Muller glia and Notch signaling in zebrafish retinal development and regeneration

Zebrafish continuously add new rod photoreceptors to their retinas as a consequence of persistent body growth over their lifespan. Additionally, zebrafish have the ability to regenerate photoreceptors destroyed by injury. We currently do not know the identity of the cells generating new photoreceptors in zebrafish. Muller glia (a type of radial glial cell) proliferate in response to retinal injury, but the fate of their progeny has not been determined. In the first part of my dissertation I tested the hypothesis that Muller glia can function as stem cells in the zebrafish retina.

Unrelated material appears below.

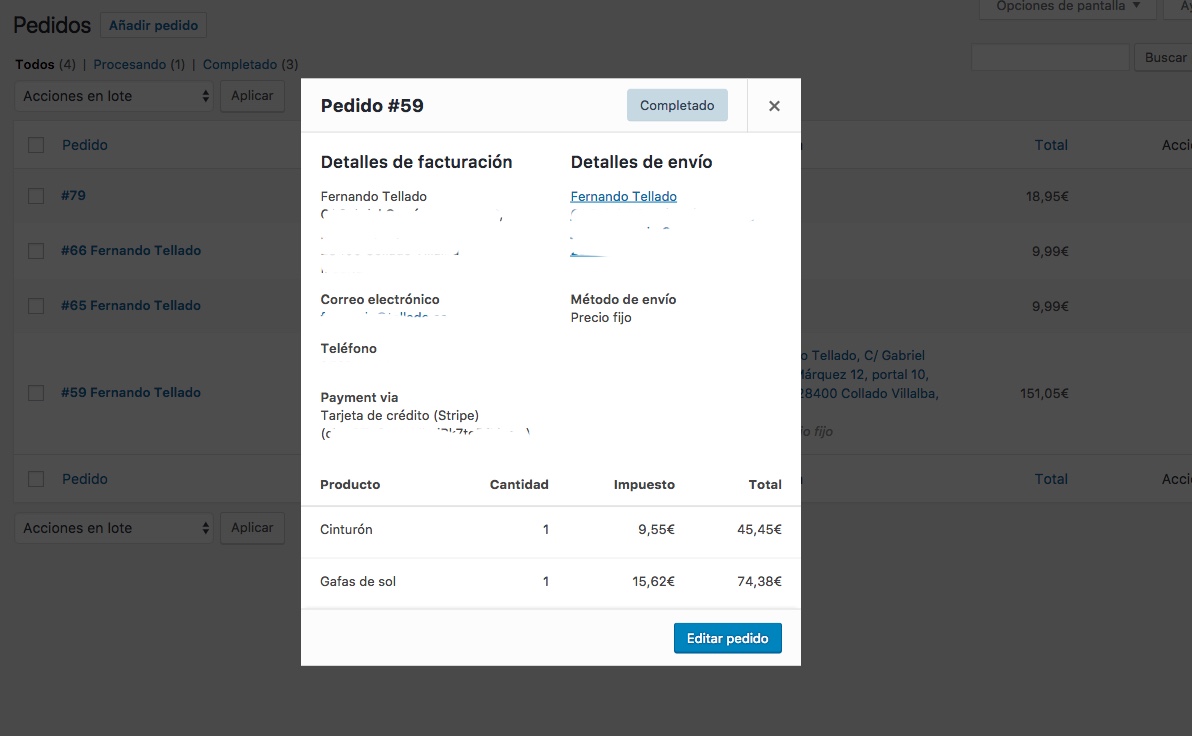Tick the checkbox for order #79
This screenshot has width=1192, height=736.
tap(36, 195)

To test this hypothesis I created transgenic zebrafish with GFP-labeled glia, enabling me to trace the lineage of proliferating Muller glia. In the growing, uninjured retina I identified GFP+ cells that differentiated into rod photoreceptors. I next exposed transgenic zebrafish to intense light to destroy their photoreceptors. In the lesioned retinas I observed GFP+ cells that differentiated into cone photoreceptors. These results demonstrate that Muller glia can generate photoreceptors in both the growing and regenerating zebrafish retina.; In the second part of my dissertation I performed experiments to investigate the role of Notch signaling in retinal development and regeneration. Notch signaling is involved in several modes of function in the vertebrate retina. I first used in situ hybridization to characterize Notch expression in the retina. Several Notch family members were expressed during retinal development. In the regenerating retina I observed an upregulation of Notch signaling within the lesion site, suggesting Notch may play a role in regulating regeneration. To further test the role of Notch signaling in development, I examined retinas from zebrafish embryos in which Notch signaling was inactivated by either the mindbomb (mib) mutation or by treatment with gamma-secretase inhibitors, both of which block Notch signal transduction. In both groups I observed an absence of Muller glia and retinal lamination, but no effect on neurogenesis. These results suggest Notch has an instructive role in retinal gliogenesis and Muller glia may facilitate proper retinal lamination.; In conclusion my results indicate a role for both Muller glia and the Notch signaling pathway in retinal development and regeneration.